Endometriosis has been recognised as one of the Government’s priorities in the Women’s Health Plan 2021-24. The plan aims to “reduce waiting times for diagnosing endometriosis from over eight years to less than 12 months by the end of the Parliament”.

A survey by the All-Party Parliamentary Group (APPG) Inquiry into endometriosis found 58 per cent of respondents visited their GP ten or more times due to their symptoms prior to diagnosis and 53 per cent of respondents visited A&E prior to receiving a diagnosis.

Pat Menzies, Scottish development co-ordinator at Endometriosis UK, welcomed the inclusion of endometriosis in the Women’s Health Plan, but said “there really is a long way to go”.

“On top of this new research showing an average wait for diagnosis in Scotland of nearly nine years, an analysis we released in early 2022 showed that even the base level of care stipulated by the NICE guideline on endometriosis was not being met,” Ms Menzies said.

"Time and again we hear cases where women and those assigned female at birth are dismissed, ignored or belittled when going to their GP or other healthcare professionals with symptoms that could be endometriosis, including in some cases to A&E with particularly painful symptoms.

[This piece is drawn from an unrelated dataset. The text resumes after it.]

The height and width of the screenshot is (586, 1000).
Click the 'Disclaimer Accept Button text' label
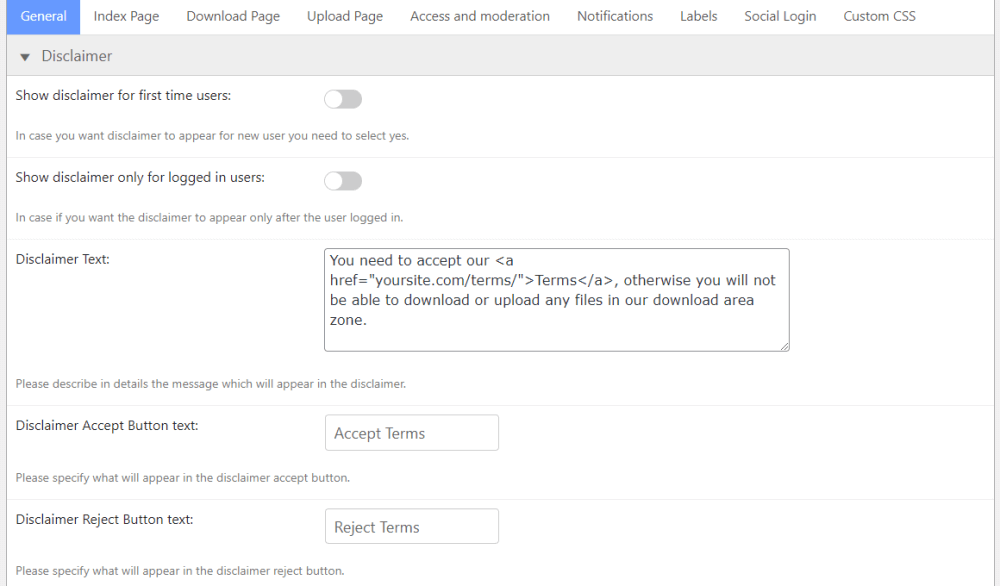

“All too often, they are told they just need to deal with it, that it's just part of being a woman, or that they're being overdramatic.”

The report recommends menstrual health and endometriosis education must be included in curricula for all healthcare professionals, and these form part of their ongoing training and development, in particular for GPs, gynaecologists, nurses, A&E practitioners and community pharmacists.

In Scotland, Endometriosis UK runs volunteer-led support groups in Ayrshire, Dundee, Edinburgh, Fife, Forth Valley, Glasgow and the Western Isles, with more to be launched later this month.